ずいぶん寒くなってきた。
少し早めにエアコンをつけてアトリエをあたためている。
アトリエ・エレマン・プレザンの活動をフェイスブックでも、
発信していくことになりました。
こちらはダウンズタウンプロジェクトとしていますが、
展覧会やイベント等の情報ものせていくことになります。
ボランティアチームの赤嶺さん稲垣君が担当します。
2人のアトリエやダウン症の人達の良さを伝えていきたい、
という気持ちに期待しています。
新しいツールで、新しい視点でこれまでのアトリエや、
これからの情報を発信していってくれるそうです。
アトリエを応援して下さる皆さま、是非ご覧下さい。
日曜日のアトリエでは午前のクラスで、
なつみちゃんの表現がぐんと深くなってきた。
昨日、特におっと思ったのは、まあゆちゃん。
初めからいつもと集中の度合いが違っていたのだけど、
出来上がり間近で、作品に入り込み一体化していく。
色使いや、構成はこれまでいくつかのパターンがあるのだけど、
それが一つになっている。
こうして見ていると、やっぱりくりかえし重ねている行為が、
自己を深めていくということが分かる。
上手くいえないけど、染み込んでいくというか。
ダウン症の人達から、たくさんのことが見えてくるといつも言っているが、
その中でやさしさとか平和とか、
そういう要素は特に何度も触れてきた。
彼らのやさしさは物事に触れる時の手触りの繊細さにあらわれる。
ほとんど毎日、そんな場面を見ているが、
先日もてる君が「佐久間さーん。
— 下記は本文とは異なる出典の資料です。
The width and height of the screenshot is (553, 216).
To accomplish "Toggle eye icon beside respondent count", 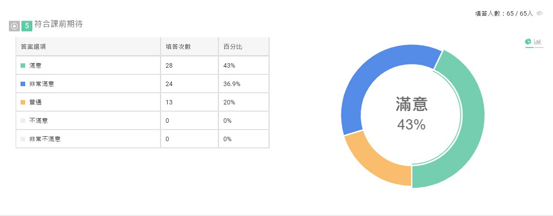I will [x=540, y=13].
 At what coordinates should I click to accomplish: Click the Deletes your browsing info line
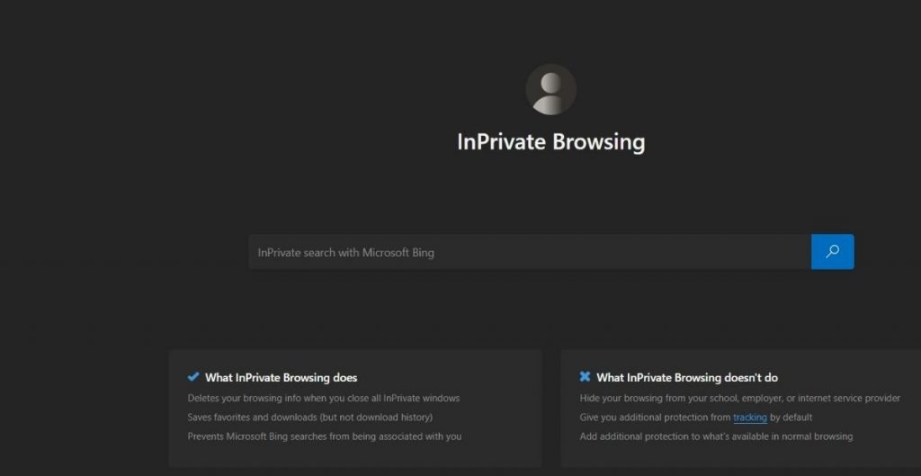point(324,398)
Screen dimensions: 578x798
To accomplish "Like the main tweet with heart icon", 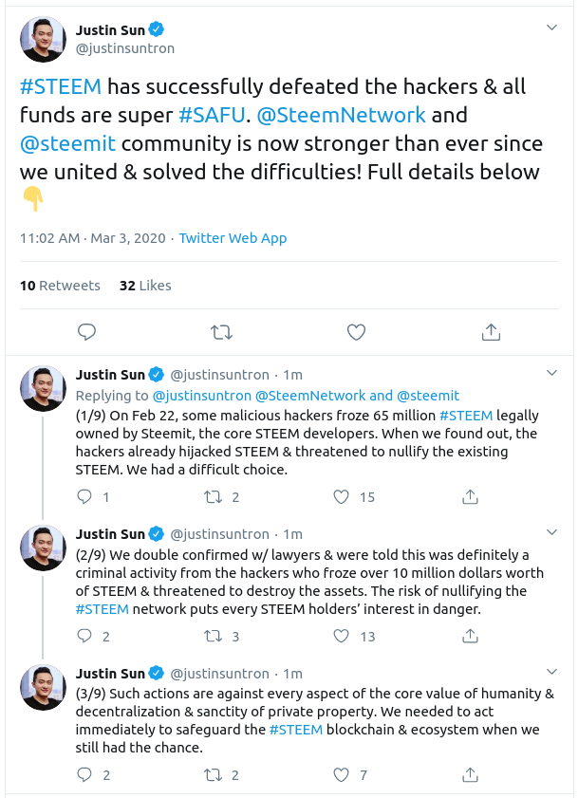I will 356,332.
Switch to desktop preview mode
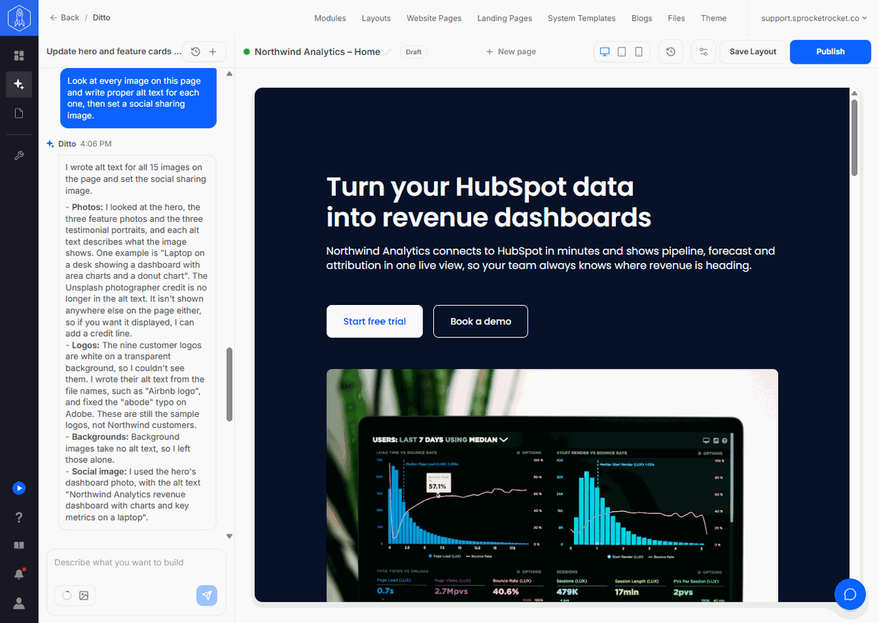This screenshot has height=623, width=879. coord(605,52)
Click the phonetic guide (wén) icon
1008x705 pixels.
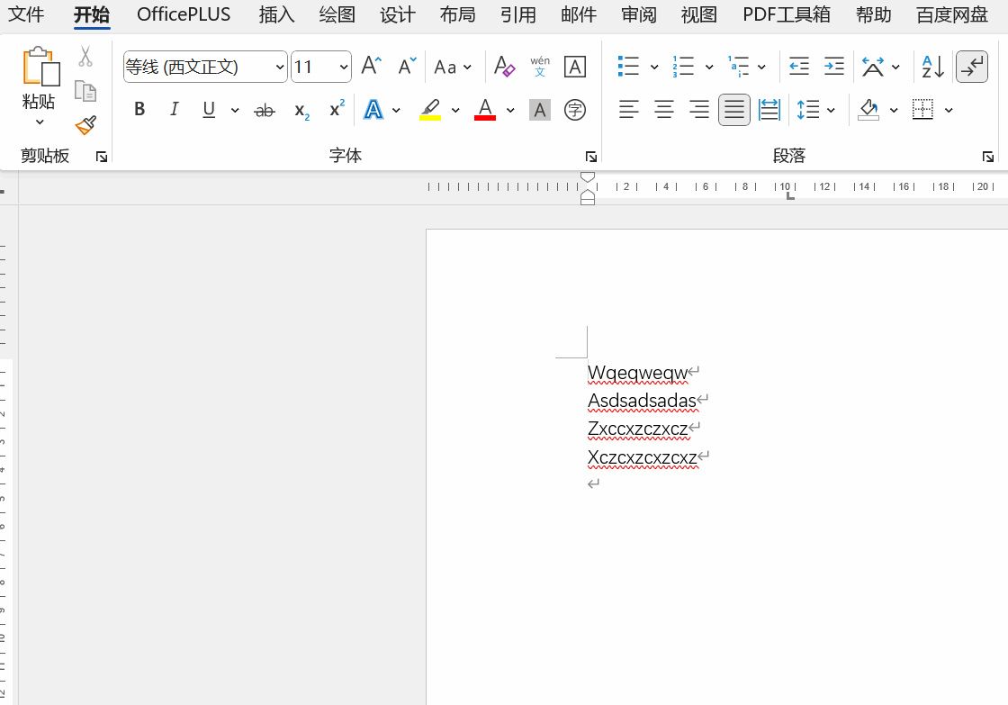click(x=540, y=67)
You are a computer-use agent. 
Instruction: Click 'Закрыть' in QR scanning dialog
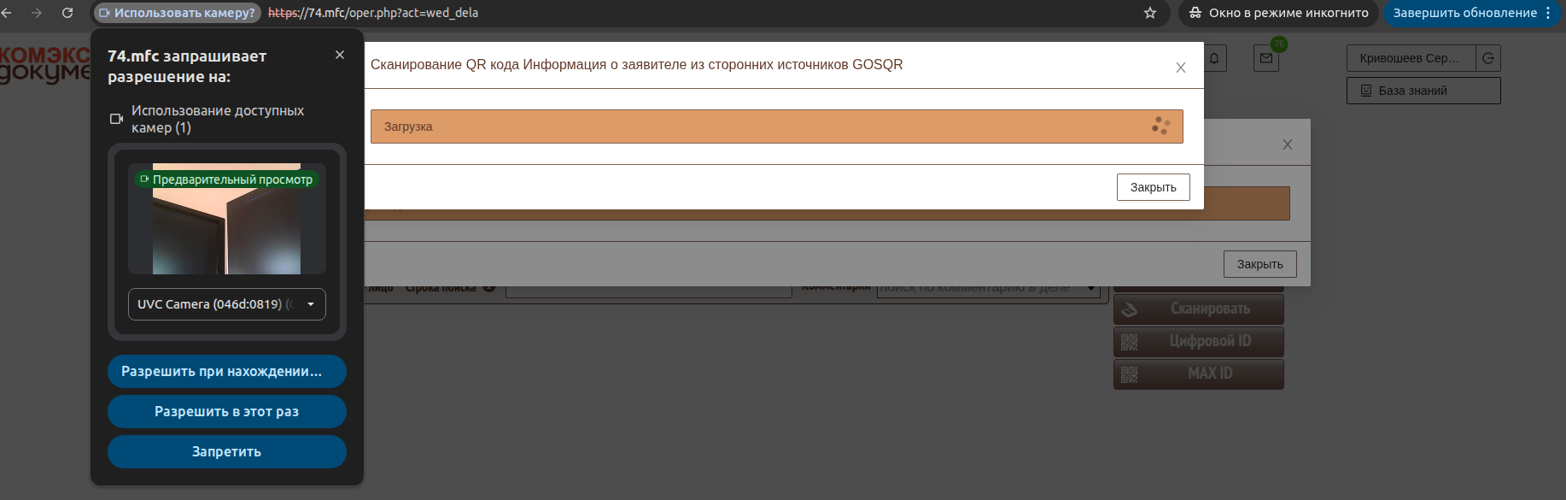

ドクブリが、ね。ドク、ブリですか」と
僕の後ろから話しかけてくる。
「ん。ドクブリ、あ、ゴキブリいた?」
「あっちに」
少し離れたところでよし子が笑っている。
よし子はずっと見ていたようで、話を聞くと、
てる君がずっと独り言を言っているので見てみると、
彼はずっと陰に隠れているゴキブリを覗いて話しかけていた、という。
「ドクブリなの。ドークーブリですか」と何度も何度も。
そんな訳でアトリエでは今年始めてのゴキブリを発見し、
僕がすぐに退治した訳だけど、
てる君のおおらかさにはみんな感動していた。
以前もアトリエが代々木にあった頃、
ベランダにゴミ袋を出していたらカラスがあさりに来た。
すぐに追い払おうと、立ち上がると、
窓ごしにてる君がカラスと話しだした。
僕達はしばらく見守っていたけど、10分くらいずっと話していた。
にっこり笑いながら「なーに、もってくの、泥棒カラス」。
昨日のクラスでも、描き終わった後で一生懸命、
何度も何度も絵の題名をくりかかえしつぶやいている。
自分で考えたタイトルだけど、忘れてしまうので、
何回も確認している。
「海、山!階段、サッカー!NHK!お家で見たところのNHK!」、と。
「お母さん、今日はこむかえ(おむかえ)こられないから、教えてあげないと」
といって僕の顔をみる。
とてもとてもやさしい目をして考えている。
みんなが帰った後で最後はすぐる君と2人になったのでお話していると、
いつもより考えながら話しているので、何か聞きたいことがあるのかな、
と思っていると、しばらく話してから、
「佐久間君は何か食べるものは、なにが好きですか」と
ゆっくり聞いて来た。
「うーん。何でも好きだよ。」
「じゃあしいたけは好きですか」
「しいたけ、すきだよ」
「今度、学園祭に行くから、佐久間君にしいたけ買ってこようと思って」
そんなすぐる君は昨日、凄いテーマの作品を描いた。
タイトルは「離れた空」。
地球を上から見ていて、横にも前にもいくつかの惑星がある。
ただ単に上というよりは、複雑な角度で描かれていて、
いったいこれを見ている人はどこから、見ているのだろう。
しかも、地球や他の惑星の上に(これも上と言えるか分からないが)青い空がある。
色んな角度から同時に見ているような感じでもあるが、
角度とか、そういう次元を超えてしまっている。
これがシリアスに描かれていたら、また印象が違ってしまうが、
すぐる君お馴染みの可愛くて、ちょっととぼけた、
そして、少し奇妙な感じの作品として描かれている。
これを見ている時、描いている時、いったい彼はどこにいるのだろう。
どこから見ているのだろう。
人に何かをしてあげたいとか、喜ばせたいという気持ちはみんな共通している。
でも、言葉ではなく、行為ですらもなく、
彼らのやさしい気持ちは気配のような感じで、透明感があって、
それに触れた時は切ないような感動がある。
おっと、今日のテーマは自由についてだった。
長くなってしまうので本題は次回にします。